-------- Vorliegender Auszug --------
Dennoch wäre der richtige Superlativ für Michael Häupls Wien
eigentlich "die am besten beschäftigte" Stadt. Damit könnte man
natürlich die relativ niedrige Arbeitslosenquote meinen. (Man muss
Wien ja nicht sofort mit Zürich oder München vergleichen, dort gibt
es zwar meistens mehr Jobs, aber dafür auch weniger leistbare
Wohnungen.) Nein, mit "beschäftigt" ist hier - das passt doch gut zu
dieser Stadt - das Thema Freizeit und Unterhaltung gemeint. Keine
andere Stadtverwaltung - Michael Häupl stellt also eben lieber einen
verwalterischen denn einen politischen Anspruch - investiert so viel
Geld, Zeit und Nerven für die Beschäftigung seiner Bürger. Das lässt
sich beinahe ganzjährig auf dem Wiener Rathausplatz beobachten. Wer
in diesen Tagen die Eislaufwelt vor dem Rathaus besichtigt, wird sich
der Einschätzung nicht verschließen können, dass das in einer
Millionenstadt ziemlich einmalig ist.
-------- Vorliegende Angaben --------
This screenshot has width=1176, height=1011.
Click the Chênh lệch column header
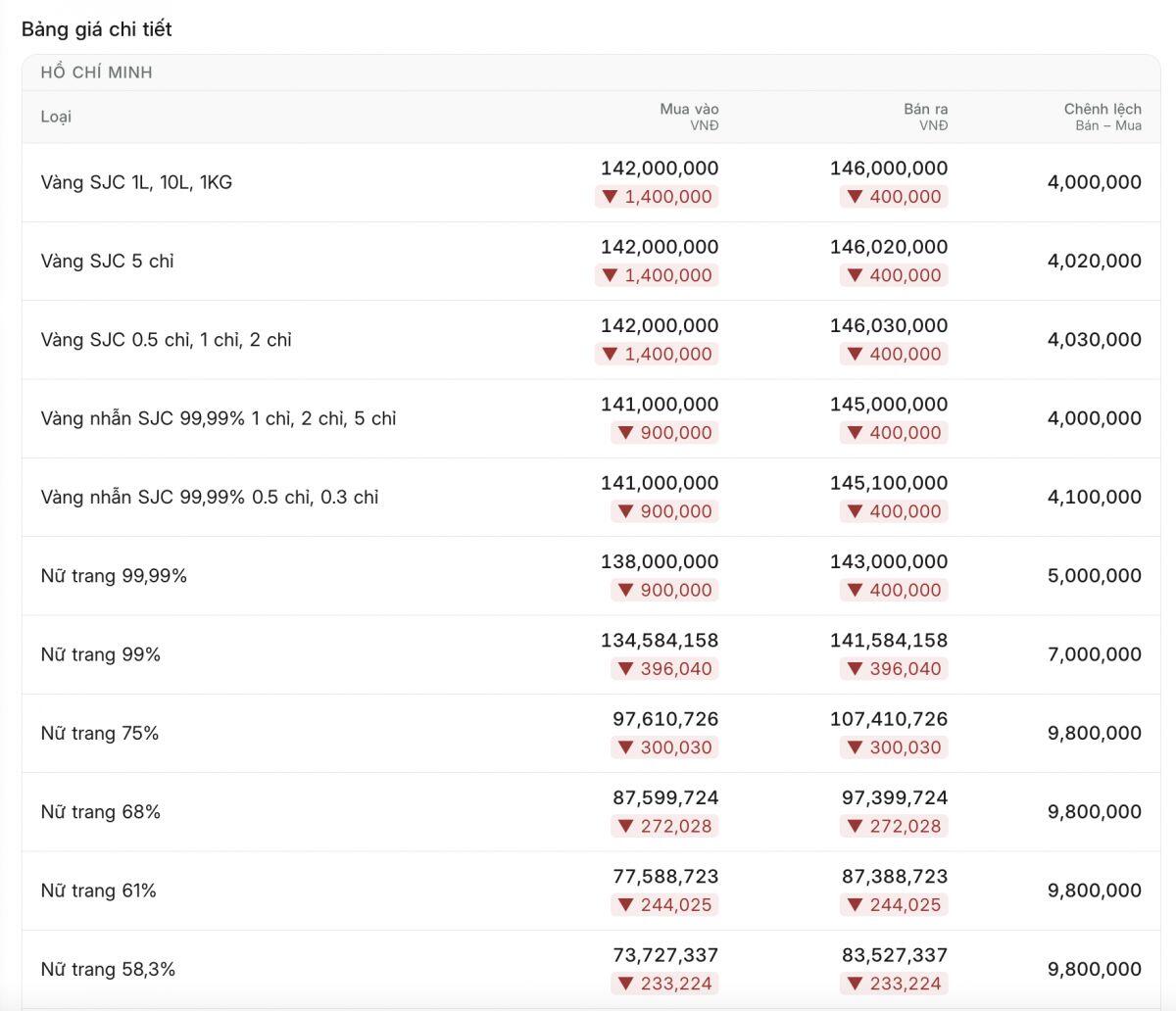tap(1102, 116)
--------
-------- Vorliegende Angaben --------
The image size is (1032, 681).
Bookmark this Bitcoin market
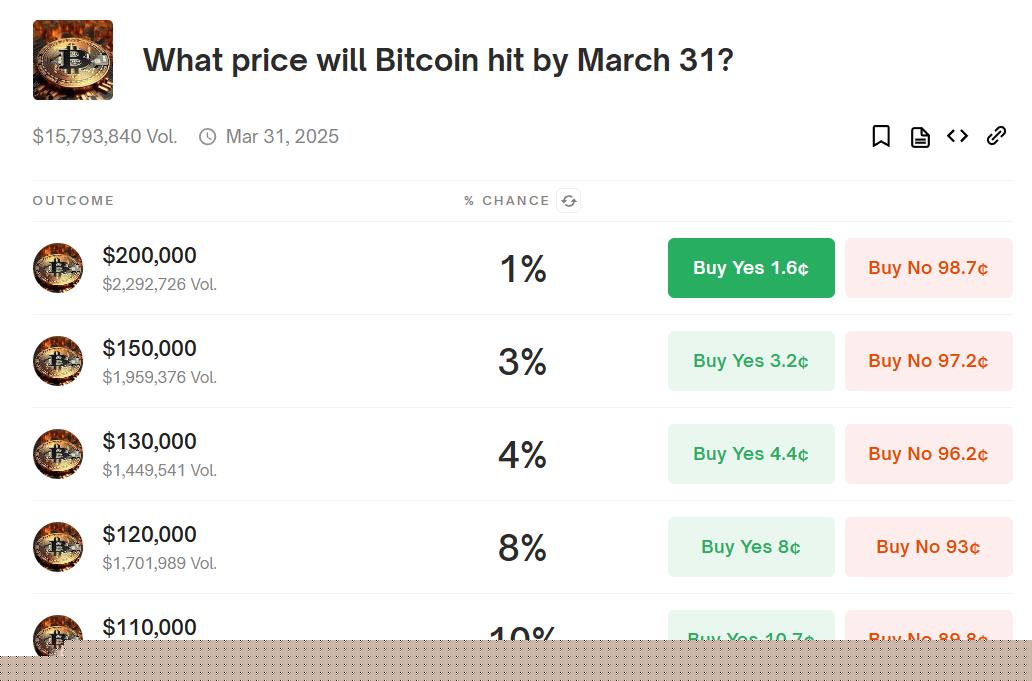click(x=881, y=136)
--------
• **Zu erledigende Aufgaben**:
a: Stimmen die folgenden Aussagen mit dem Auszug über Wien überein? Antworte jeweils mit Ja oder Nein und zitiere die entscheidenden Worte wörtlich: (i) In Zürich oder München gibt es meistens mehr Jobs. (ii) Mit „beschäftigt“ ist vor allem die niedrige Arbeitslosenquote gemeint. (iii) Die Eislaufwelt befindet sich vor dem Rathaus.
b: Überarbeite im Auszug über Wien die Stelle zwischen „Dennoch wäre der“ und „ziemlich einmalig ist.“ einschließlich, und ersetze darin „Eislaufwelt“ durch „Eislaufbahn“.

• **Antworten je Aufgabe**:
a:
(i) Ja: „dort gibt es zwar meistens mehr Jobs“
(ii) Nein: „Nein, mit "beschäftigt" ist hier - das passt doch gut zu dieser Stadt - das Thema Freizeit und Unterhaltung gemeint.“
(iii) Ja: „die Eislaufwelt vor dem Rathaus“

b:
Dennoch wäre der richtige Superlativ für Michael Häupls Wien
eigentlich "die am besten beschäftigte" Stadt. Damit könnte man
natürlich die relativ niedrige Arbeitslosenquote meinen. (Man muss
Wien ja nicht sofort mit Zürich oder München vergleichen, dort gibt
es zwar meistens mehr Jobs, aber dafür auch weniger leistbare
Wohnungen.) Nein, mit "beschäftigt" ist hier - das passt doch gut zu
dieser Stadt - das Thema Freizeit und Unterhaltung gemeint. Keine
andere Stadtverwaltung - Michael Häupl stellt also eben lieber einen
verwalterischen denn einen politischen Anspruch - investiert so viel
Geld, Zeit und Nerven für die Beschäftigung seiner Bürger. Das lässt
sich beinahe ganzjährig auf dem Wiener Rathausplatz beobachten. Wer
in diesen Tagen die Eislaufbahn vor dem Rathaus besichtigt, wird sich
der Einschätzung nicht verschließen können, dass das in einer
Millionenstadt ziemlich einmalig ist.